Una moltitudine inaspettata e anticipata di messaggi augurali, sia telefonici che via internet, esigevano risposte anche complesse, e poi addirittura una visita a sorpresa qui a casa mia…: mi sentivo ostacolato a preparare come avrei voluto il cuore e la mente a questo fondamentale e ormai irrinunciabile incontro rituale di Capodanno.
Quando, intorno alle otto e mezza di sera, ho sentito suonare per la seconda volta il campanello,
mi sono detto, fra me: “Ma che succede? Che scherzi mi sta combinando quella dannata benedetta donna, nel togliermi da sotto i piedi lo spazio del nostro incontro ?”
Ma era lei.
Questa volta nuovamente in carne ed ossa.
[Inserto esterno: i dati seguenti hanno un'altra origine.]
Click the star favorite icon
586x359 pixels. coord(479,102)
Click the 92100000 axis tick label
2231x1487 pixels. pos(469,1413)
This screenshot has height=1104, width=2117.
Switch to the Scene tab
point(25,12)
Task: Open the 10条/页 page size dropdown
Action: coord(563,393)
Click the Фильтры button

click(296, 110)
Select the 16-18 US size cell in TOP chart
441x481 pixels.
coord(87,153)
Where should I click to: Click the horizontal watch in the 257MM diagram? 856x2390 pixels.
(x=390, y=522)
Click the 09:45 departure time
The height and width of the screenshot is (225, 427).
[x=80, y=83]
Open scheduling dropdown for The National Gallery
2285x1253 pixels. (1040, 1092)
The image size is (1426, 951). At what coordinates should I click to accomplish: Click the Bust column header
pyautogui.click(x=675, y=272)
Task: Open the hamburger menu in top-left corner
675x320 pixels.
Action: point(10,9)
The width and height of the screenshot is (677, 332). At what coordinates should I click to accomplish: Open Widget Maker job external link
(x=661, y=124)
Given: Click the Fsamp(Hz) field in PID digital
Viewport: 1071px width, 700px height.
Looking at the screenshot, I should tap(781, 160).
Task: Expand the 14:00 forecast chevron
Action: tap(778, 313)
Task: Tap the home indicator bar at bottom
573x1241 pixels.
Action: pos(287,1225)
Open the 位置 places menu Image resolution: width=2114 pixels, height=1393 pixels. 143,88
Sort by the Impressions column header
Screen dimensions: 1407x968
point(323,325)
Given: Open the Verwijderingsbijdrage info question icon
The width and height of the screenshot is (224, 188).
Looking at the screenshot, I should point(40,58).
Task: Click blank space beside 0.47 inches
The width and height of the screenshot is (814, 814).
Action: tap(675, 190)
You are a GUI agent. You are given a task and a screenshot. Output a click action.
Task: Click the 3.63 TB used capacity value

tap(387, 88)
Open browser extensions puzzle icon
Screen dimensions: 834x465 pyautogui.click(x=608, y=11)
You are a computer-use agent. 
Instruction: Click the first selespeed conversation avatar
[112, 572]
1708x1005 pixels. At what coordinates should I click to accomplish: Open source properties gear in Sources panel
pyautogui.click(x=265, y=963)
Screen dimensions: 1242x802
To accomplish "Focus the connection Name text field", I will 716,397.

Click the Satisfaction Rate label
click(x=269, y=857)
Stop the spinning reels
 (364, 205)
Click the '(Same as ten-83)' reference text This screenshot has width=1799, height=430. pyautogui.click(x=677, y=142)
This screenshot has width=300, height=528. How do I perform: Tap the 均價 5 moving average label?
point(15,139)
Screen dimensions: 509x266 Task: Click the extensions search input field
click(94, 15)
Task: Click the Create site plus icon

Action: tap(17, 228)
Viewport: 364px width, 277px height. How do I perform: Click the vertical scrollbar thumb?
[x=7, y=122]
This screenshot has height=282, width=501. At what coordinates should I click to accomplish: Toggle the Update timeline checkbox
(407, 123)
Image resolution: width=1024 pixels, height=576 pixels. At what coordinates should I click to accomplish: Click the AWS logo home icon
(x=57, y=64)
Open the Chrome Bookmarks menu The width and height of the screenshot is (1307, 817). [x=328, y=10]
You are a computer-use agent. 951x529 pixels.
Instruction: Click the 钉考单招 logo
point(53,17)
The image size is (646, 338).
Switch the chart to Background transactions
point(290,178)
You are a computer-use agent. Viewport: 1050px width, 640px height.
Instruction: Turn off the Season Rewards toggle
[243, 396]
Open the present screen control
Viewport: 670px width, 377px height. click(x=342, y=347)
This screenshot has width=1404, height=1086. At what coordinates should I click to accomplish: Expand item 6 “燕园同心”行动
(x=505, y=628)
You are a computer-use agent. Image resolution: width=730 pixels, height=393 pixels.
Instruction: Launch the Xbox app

Giacca a vento azzurra, cuffia di lana gialla e arancione, jeans ricamati con motivi floreali, guanti di lana viola e, a tracolla, un grande tascapane di lana a strisce scure.
“Bonsoir mon ami,” mi fa con l’espressione più naturale di questo mondo, su quegli occhi chiari un po’ appannati dalla nebbia gelida.
Fra lo sbigottito, il rassicurato e l’inadeguato, riesco solo a risponderle con le stesse parole, identiche al suono.
Ma una volta entrata, ancor prima di lasciarla togliersi il giaccone e i guanti, mi getto fra le sue braccia avidamente, con il cuore che batte forte.
Mi cinge a sua volta, con dolcezza, ma ben presto si scosta un po’ e: “Ti ho portato delle ‘croque monsieur’, ovviamente vegetariane,” mi fa. “Tu hai qualcosa da bere?”
“Certo, Christine, metto subito due bottiglie al fresco.”
Poi, mentre si accomoda alla meglio, le chiedo: “Come stai, se ha senso chiedertelo?”
“Oh io bene, ordinaria amministrassione, non ho motivi per lamentarmi. E mi sembra che neanche tu ne abbia, da quello che hai scritto nel messaggio di fine anno.”
“Proprio così, è stato un anno importante il mio… Ma adesso mettiti comoda, così prepariamo la nostra cenetta.”
Senza chiedere permesso, va a chiudersi nel bagno per qualche minuto, mentre io mi riprendo dalla sorpresa e cerco di attrezzare al meglio la cucina per il nostro cenone minimo.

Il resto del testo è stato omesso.